A data block
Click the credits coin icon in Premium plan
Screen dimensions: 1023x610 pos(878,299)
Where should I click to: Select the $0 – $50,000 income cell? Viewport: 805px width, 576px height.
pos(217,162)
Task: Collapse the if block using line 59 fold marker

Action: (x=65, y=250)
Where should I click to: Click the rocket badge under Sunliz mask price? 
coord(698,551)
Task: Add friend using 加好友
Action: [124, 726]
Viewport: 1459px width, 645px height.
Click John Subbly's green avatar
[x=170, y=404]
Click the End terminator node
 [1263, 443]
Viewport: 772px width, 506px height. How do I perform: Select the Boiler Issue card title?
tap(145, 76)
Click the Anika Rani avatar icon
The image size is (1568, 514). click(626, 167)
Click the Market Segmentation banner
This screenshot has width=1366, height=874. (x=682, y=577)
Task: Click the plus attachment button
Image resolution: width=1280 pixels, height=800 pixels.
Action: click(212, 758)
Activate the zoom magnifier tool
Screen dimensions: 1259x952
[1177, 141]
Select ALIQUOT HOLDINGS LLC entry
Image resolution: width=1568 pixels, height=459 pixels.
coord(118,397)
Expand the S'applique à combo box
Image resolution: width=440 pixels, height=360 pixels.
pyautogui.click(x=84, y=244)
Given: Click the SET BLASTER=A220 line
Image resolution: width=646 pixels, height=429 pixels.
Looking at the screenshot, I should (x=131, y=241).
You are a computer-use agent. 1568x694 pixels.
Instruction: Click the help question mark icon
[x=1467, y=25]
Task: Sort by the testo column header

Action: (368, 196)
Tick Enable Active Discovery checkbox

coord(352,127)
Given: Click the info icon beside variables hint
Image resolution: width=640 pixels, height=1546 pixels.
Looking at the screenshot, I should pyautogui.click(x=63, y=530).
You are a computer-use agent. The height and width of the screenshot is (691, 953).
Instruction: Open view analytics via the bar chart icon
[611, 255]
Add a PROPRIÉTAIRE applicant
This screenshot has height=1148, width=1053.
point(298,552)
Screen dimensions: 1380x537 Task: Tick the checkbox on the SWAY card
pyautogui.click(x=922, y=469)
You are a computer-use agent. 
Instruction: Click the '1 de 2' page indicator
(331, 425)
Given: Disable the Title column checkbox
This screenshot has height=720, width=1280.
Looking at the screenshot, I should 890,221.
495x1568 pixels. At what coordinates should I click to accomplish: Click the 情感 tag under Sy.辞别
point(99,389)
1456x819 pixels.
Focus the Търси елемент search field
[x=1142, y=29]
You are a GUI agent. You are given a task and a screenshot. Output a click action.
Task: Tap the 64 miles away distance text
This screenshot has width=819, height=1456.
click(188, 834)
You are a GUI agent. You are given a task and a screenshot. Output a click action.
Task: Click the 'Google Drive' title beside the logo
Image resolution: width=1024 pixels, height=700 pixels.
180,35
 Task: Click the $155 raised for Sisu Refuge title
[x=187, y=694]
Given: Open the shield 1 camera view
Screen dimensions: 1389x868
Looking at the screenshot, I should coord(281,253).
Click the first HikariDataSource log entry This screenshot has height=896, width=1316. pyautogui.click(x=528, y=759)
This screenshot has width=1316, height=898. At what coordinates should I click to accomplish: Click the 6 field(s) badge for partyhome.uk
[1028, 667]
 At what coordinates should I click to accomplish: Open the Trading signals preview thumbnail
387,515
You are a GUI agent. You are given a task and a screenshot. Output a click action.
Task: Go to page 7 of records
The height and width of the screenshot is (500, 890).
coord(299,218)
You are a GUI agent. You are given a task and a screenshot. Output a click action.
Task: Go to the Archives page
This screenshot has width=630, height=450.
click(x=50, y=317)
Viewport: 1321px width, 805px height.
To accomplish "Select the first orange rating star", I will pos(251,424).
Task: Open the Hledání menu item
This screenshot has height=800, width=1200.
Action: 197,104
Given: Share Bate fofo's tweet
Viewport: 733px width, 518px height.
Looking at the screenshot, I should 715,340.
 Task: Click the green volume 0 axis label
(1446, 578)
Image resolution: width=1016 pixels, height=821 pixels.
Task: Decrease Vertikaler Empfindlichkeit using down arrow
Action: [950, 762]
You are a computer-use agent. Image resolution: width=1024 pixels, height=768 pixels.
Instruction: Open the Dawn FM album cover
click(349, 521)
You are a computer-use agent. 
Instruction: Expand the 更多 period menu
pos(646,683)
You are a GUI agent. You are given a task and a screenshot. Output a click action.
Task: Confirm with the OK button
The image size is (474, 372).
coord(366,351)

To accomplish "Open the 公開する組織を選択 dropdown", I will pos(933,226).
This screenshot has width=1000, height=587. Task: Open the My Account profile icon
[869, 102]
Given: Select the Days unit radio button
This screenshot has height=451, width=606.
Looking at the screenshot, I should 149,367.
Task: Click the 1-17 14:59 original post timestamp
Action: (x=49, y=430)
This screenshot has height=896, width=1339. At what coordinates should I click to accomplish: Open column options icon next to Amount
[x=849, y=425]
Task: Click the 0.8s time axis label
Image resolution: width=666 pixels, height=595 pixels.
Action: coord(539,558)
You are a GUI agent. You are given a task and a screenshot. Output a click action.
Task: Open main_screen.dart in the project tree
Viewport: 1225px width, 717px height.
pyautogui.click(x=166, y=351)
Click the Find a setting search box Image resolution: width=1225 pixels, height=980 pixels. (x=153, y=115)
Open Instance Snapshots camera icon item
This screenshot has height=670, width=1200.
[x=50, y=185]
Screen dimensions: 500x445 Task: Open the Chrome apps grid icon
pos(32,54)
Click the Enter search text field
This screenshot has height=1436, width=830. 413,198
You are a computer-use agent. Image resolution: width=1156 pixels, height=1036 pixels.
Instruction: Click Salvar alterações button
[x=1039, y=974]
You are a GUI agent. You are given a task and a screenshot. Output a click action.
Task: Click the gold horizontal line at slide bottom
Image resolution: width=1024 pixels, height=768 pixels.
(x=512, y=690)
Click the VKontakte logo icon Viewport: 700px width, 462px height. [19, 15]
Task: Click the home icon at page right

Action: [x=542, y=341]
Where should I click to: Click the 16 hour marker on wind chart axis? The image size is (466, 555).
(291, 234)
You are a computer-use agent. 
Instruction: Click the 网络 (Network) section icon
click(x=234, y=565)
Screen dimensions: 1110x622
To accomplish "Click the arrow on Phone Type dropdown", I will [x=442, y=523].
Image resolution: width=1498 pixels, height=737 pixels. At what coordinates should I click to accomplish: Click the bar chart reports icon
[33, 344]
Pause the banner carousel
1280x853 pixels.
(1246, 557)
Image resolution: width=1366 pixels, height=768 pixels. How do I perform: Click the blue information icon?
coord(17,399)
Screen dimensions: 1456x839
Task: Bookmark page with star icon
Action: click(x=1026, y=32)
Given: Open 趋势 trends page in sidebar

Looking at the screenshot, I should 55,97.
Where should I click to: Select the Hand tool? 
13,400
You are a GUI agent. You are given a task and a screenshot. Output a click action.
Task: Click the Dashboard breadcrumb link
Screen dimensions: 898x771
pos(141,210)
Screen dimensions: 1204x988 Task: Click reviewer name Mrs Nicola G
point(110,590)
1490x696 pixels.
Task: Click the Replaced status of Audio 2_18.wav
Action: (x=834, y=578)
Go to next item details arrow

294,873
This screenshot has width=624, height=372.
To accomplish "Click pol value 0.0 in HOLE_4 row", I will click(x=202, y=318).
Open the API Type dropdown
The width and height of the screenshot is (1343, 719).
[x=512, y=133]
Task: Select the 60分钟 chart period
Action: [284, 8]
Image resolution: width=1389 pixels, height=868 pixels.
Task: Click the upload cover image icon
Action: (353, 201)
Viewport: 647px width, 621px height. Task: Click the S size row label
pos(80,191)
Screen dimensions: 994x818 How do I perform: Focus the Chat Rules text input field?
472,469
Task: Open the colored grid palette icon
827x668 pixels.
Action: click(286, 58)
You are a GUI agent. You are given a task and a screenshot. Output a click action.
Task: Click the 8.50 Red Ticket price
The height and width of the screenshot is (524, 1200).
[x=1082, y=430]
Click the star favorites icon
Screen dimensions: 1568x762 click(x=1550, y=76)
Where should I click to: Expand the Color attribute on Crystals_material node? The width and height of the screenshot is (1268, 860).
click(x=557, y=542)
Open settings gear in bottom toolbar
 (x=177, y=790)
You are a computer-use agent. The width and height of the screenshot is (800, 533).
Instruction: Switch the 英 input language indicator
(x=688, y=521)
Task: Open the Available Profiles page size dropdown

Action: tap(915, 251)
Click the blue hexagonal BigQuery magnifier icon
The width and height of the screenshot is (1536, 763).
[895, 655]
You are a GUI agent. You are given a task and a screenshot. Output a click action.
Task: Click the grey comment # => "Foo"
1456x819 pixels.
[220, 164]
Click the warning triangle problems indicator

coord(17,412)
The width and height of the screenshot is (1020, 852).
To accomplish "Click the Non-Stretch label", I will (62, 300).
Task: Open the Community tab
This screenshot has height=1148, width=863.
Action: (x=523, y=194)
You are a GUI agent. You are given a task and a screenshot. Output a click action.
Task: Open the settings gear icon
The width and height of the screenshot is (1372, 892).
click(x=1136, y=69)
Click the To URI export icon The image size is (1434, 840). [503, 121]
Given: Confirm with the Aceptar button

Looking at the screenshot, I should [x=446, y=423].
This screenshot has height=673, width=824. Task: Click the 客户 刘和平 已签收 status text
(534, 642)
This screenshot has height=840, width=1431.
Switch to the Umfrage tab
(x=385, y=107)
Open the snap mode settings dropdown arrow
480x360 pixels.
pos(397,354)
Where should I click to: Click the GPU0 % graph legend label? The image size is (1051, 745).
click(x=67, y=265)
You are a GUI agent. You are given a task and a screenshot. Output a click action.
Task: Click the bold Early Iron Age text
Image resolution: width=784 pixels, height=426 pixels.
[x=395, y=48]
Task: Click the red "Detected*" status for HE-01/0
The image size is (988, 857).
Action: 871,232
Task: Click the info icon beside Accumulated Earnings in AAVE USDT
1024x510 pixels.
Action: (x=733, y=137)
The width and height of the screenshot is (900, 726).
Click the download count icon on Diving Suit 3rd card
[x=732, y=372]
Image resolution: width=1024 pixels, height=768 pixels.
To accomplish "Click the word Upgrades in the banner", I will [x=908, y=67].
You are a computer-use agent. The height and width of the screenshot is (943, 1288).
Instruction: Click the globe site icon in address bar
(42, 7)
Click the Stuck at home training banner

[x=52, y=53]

▶ _INSTRUCTION_:
Start at the first line and stop after the line containing "pyautogui.click(x=84, y=244)". Rewrite those lines with "avatar" changed to "profile picture" and all else left as is.

▶ _CORRECT OUTPUT_:
Click the credits coin icon in Premium plan
Screen dimensions: 1023x610 pos(878,299)
Where should I click to: Select the $0 – $50,000 income cell? Viewport: 805px width, 576px height.
pos(217,162)
Task: Collapse the if block using line 59 fold marker

Action: (x=65, y=250)
Where should I click to: Click the rocket badge under Sunliz mask price? 
coord(698,551)
Task: Add friend using 加好友
Action: [124, 726]
Viewport: 1459px width, 645px height.
Click John Subbly's green profile picture
[x=170, y=404]
Click the End terminator node
 [1263, 443]
Viewport: 772px width, 506px height. How do I perform: Select the Boiler Issue card title?
tap(145, 76)
Click the Anika Rani profile picture icon
The image size is (1568, 514). click(626, 167)
Click the Market Segmentation banner
This screenshot has width=1366, height=874. (x=682, y=577)
Task: Click the plus attachment button
Image resolution: width=1280 pixels, height=800 pixels.
Action: click(212, 758)
Activate the zoom magnifier tool
Screen dimensions: 1259x952
[1177, 141]
Select ALIQUOT HOLDINGS LLC entry
Image resolution: width=1568 pixels, height=459 pixels.
coord(118,397)
Expand the S'applique à combo box
Image resolution: width=440 pixels, height=360 pixels.
pyautogui.click(x=84, y=244)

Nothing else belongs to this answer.